C'est Mario Bertrand, qui avait le plus d'expérience - il était aux côtés de Robert Bourassa - qui s'est chargé de la petite équipe du débat. C'est aussi lui qui a négocié avec les réseaux: Legault n'a pas réfléchi longtemps avant d'accepter trois débats. Loin derrière ses adversaires en début de campagne, il avait tout à gagner. Nathalie Verge, responsable du contenu, a produit des fiches que le chef assimile déjà «depuis quelques semaines», explique Koskinen. «Notre objectif est qu'il soit le plus à l'aise possible dans le débat. Comme il n'en a jamais fait, il faut le familiariser avec le plateau, l'éclairage, pour qu'il ne soit pas agacé par quelque chose au moment des échanges.»

Le mantra que se répétera François Legault en entrant dans le studio: «Raccourcir les réponses, ramasser le message, passer ton idée rapidement parce que tu risques de te faire interrompre.» Cette semaine, M. Legault ne cachait pas qu'il sentait beaucoup de pression: «Ce sera mon premier débat, c'est un moment-clé pour la suite des choses.» Il aura passé les journées de vendredi et de samedi en «briefing», mais on veut lui laisser le plus de temps de repos possible avant l'affrontement de dimanche.

On ne veut surtout pas essayer de changer Legault, qui peut hausser le ton rapidement. Pour changer profondément les réflexes de quelqu'un, il faudrait des mois d'entraînement.

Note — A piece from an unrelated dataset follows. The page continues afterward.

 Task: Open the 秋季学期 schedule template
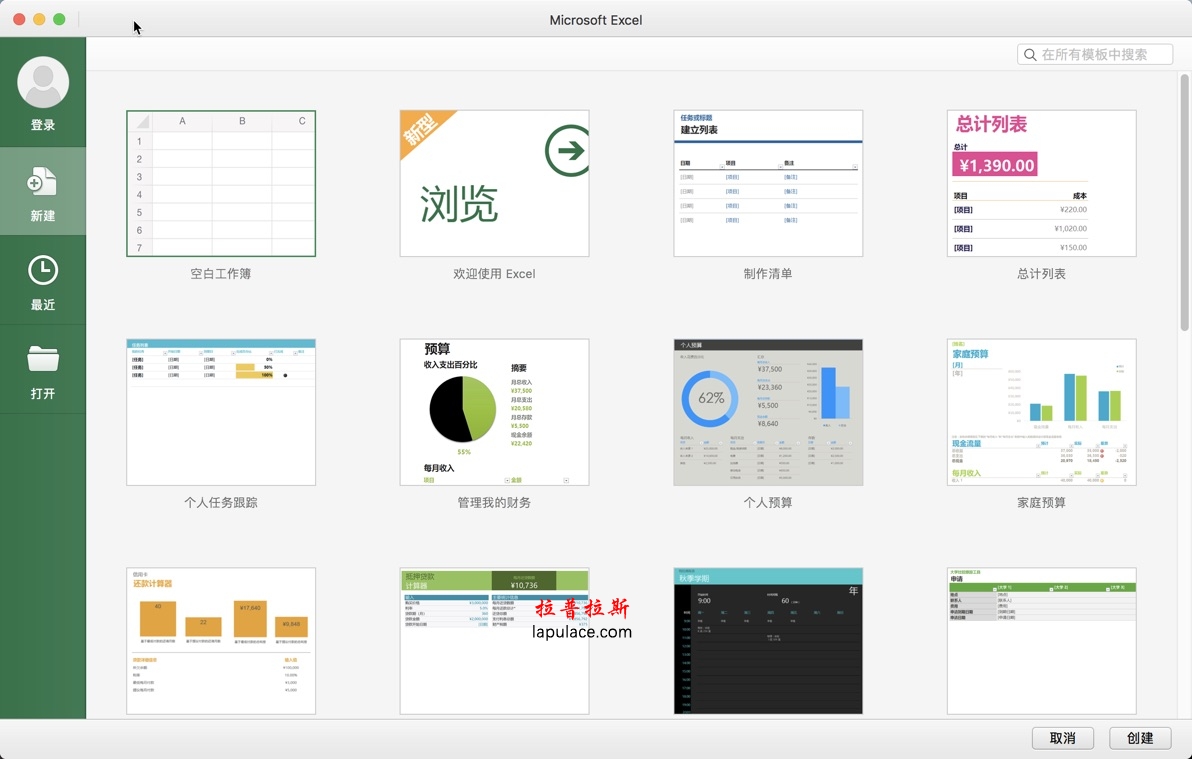(x=767, y=640)

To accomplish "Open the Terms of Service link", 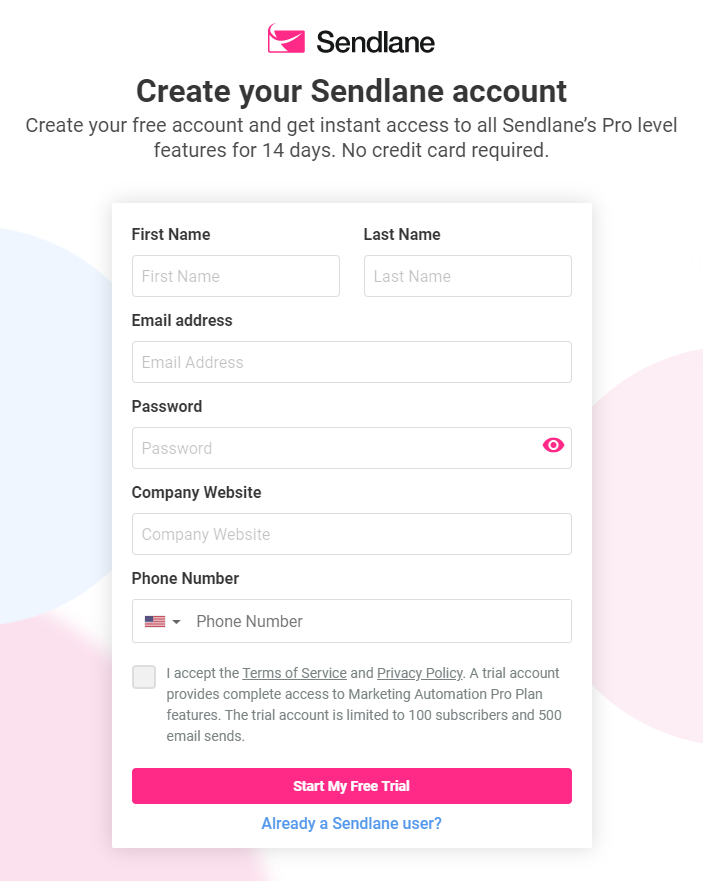I will tap(294, 673).
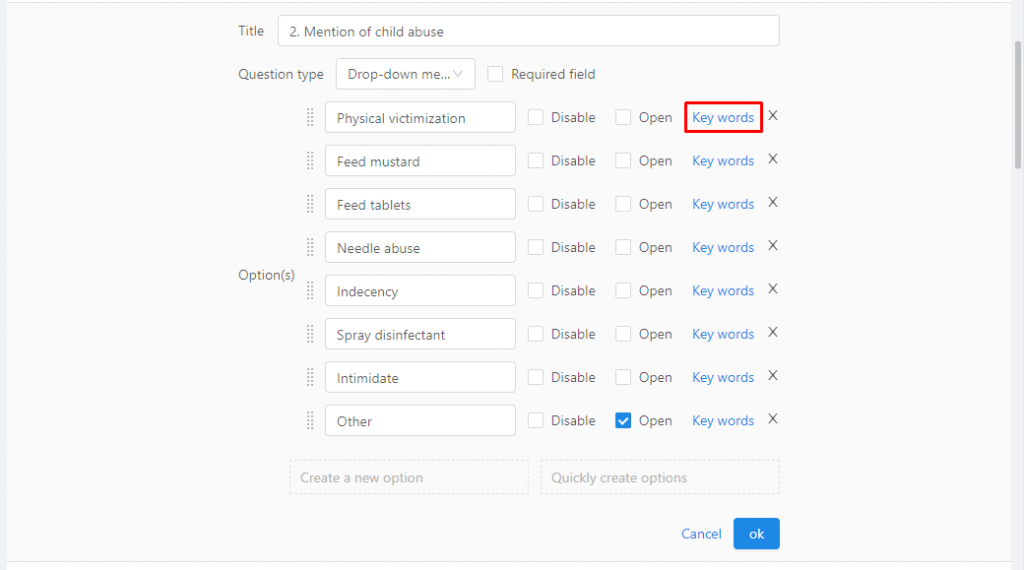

Or, il faut d'abord qu'il reste le plus naturel possible: «Si cela avait l'air phony, cela ne passerait pas la rampe.» Et Jean Charest est un adversaire redoutable, qui peut amener l'adversaire sur un terrain où il ne veut pas aller. Avec Mme Marois, seule femme, «il faut être ferme, convaincant mais toujours respectueux.»

Photo: PC

François Legault, chef de la Coalition avenir Québec

Québec solidaire

Une petite équipe entoure Françoise David et lui prépare des fiches sur les différents enjeux. Il y a plus d'un an, quand les rumeurs d'élections ont apparu, Amir Khadir avait déjà annoncé que c'est sa collègue qui irait au débat. Décision surprenante puisqu'il est le plus aguerri, avec trois ans d'échanges à l'Assemblée nationale. Mais Mme David, qui cherche pour la troisième fois à se faire élire dans Gouin, a plus à gagner que lui de cette tribune «extraordinaire» pour le jeune parti politique.

Elle n'a pas de gourou de l'image, mais on lui a préparé des répliques. Pas question d'assommer l'adversaire: Mme David veut que le débat serve avant tout à «marquer la différence de Québec solidaire» en présentant son projet de société. Elle travaille au débat depuis vendredi et poursuivra jusqu'à dimanche matin. Ses proches savent qu'elle voudra probablement faire une randonnée en nature pour évacuer le stress dans les heures précédant le duel.